--- SOURCE EXTRACT ---

Monday, October 14, 2024

My Current Workplace …

…though I don’t spend as much time in my department as I’d like to/should.


Linoleum prints (5” X 7” text)

The Museum of Solitude 

Dept. of Do Your Damn Work

Sunday, October 13, 2024

My new utube, “Out of Shape”

I was truly horrified, as I blogged  about, to experience my body as so leaden, sodden, heavy as it was last week when I tried to run a few yards up a trail at a state park. It was not horror arising from vanity but from fear of my future. I always said I want to die with my toes on! I’d never felt gravity so forcefully before, and it was clearly a matter of my age + mass + inactivity. 

Plus, a couple people have told me that they or their partner “became old” at sixty-four, almost suddenly—and at sixty-three, that now makes sense to me. (It had seemed ridiculously early to me before.)

I’m glad I hadn’t deleted the YouTube channel about aging that I’d started a few weeks ago but hadn’t maintained. It gives me a way, a place, to talk to myself. And while it doesn’t (and may never) get many views, I want to put it out there, to represent my people—fellow (or potential?) aging puddings. 😆❤️ In an honest, unadorned, uncool way—no “chic ‘n’ silver”vibes!

So I stopped on my walk today and recorded “Out of Shape at 63…Taking a walk”. Link here: 

youtu.be/rHfjRV2naXM?si=pqK_9tj54tJgdxq_

Screenshot:


Three Docs, in Oct.


Hello to you, darlings, here in October.

--- RECORD SET ---

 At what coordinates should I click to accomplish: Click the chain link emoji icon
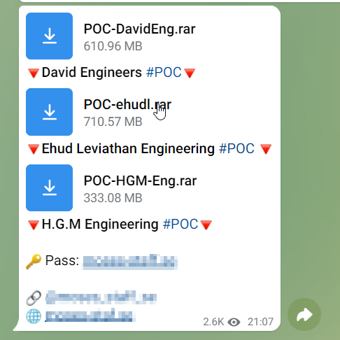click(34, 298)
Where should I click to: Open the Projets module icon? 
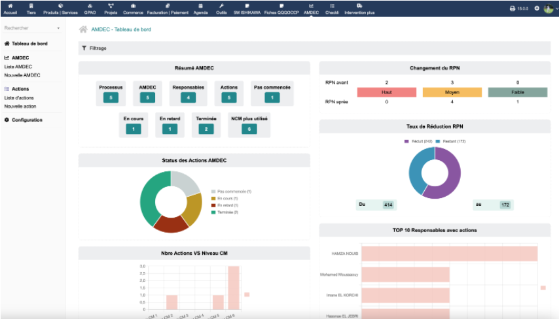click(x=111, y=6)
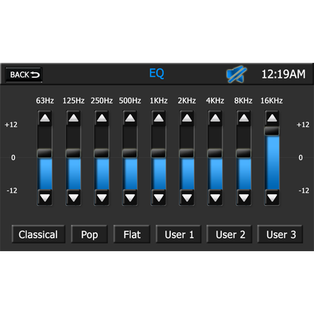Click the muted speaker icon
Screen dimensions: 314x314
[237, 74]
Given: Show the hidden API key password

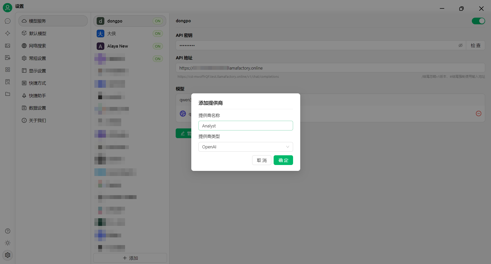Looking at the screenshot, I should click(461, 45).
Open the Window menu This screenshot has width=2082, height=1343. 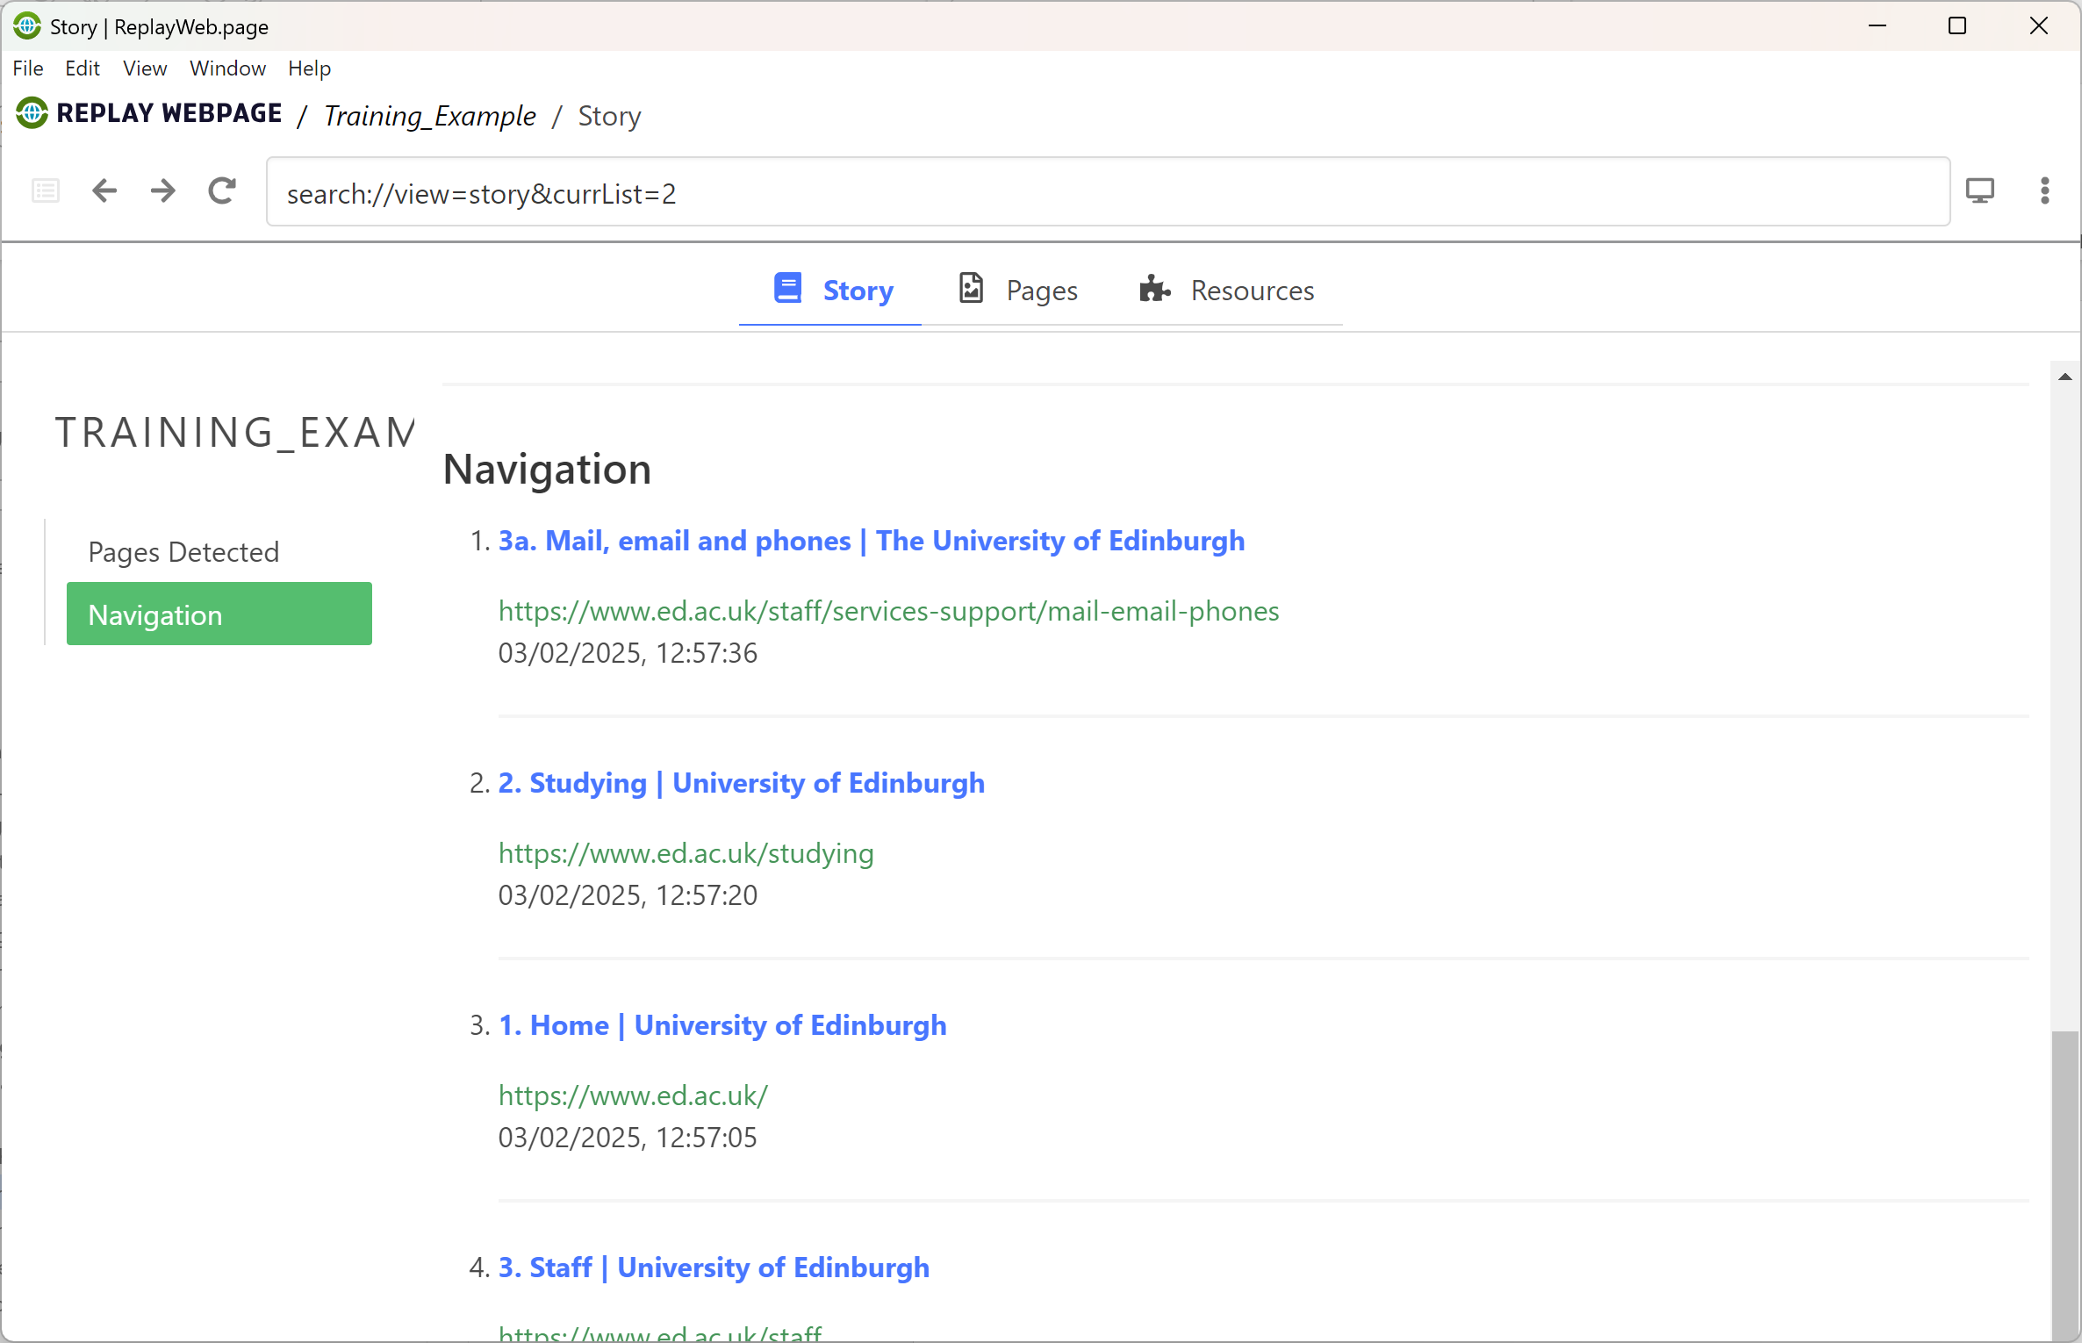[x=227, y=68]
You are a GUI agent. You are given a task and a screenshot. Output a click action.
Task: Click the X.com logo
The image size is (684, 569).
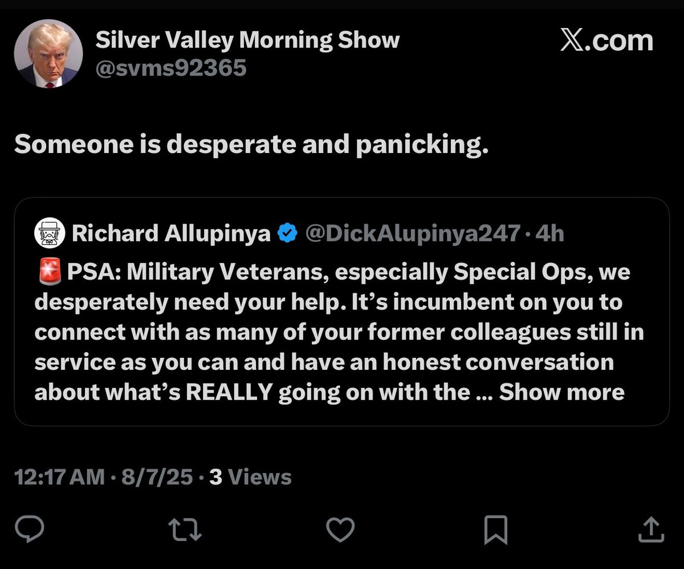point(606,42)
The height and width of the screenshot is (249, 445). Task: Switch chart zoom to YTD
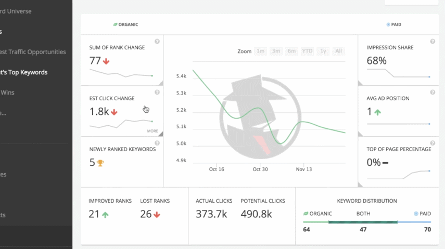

---

■ **TO DO**
- 1) The blog text names several factors behind the writer's heavy feeling on the trail. List all of them.
- 2) Retype the portion of the blog text starting at "Sunday, October 13, 2024" and ending at "to me before.)".
- 3) In the blog text, at what age did a couple of people say they or their partner "became old"?
Work from the blog text alone.

■ **RESPONSE LIST**
- 1) Age, mass, inactivity

- 2)
Sunday, October 13, 2024

My new utube, “Out of Shape”

I was truly horrified, as I blogged  about, to experience my body as so leaden, sodden, heavy as it was last week when I tried to run a few yards up a trail at a state park. It was not horror arising from vanity but from fear of my future. I always said I want to die with my toes on! I’d never felt gravity so forcefully before, and it was clearly a matter of my age + mass + inactivity. 

Plus, a couple people have told me that they or their partner “became old” at sixty-four, almost suddenly—and at sixty-three, that now makes sense to me. (It had seemed ridiculously early to me before.)

- 3) Sixty-four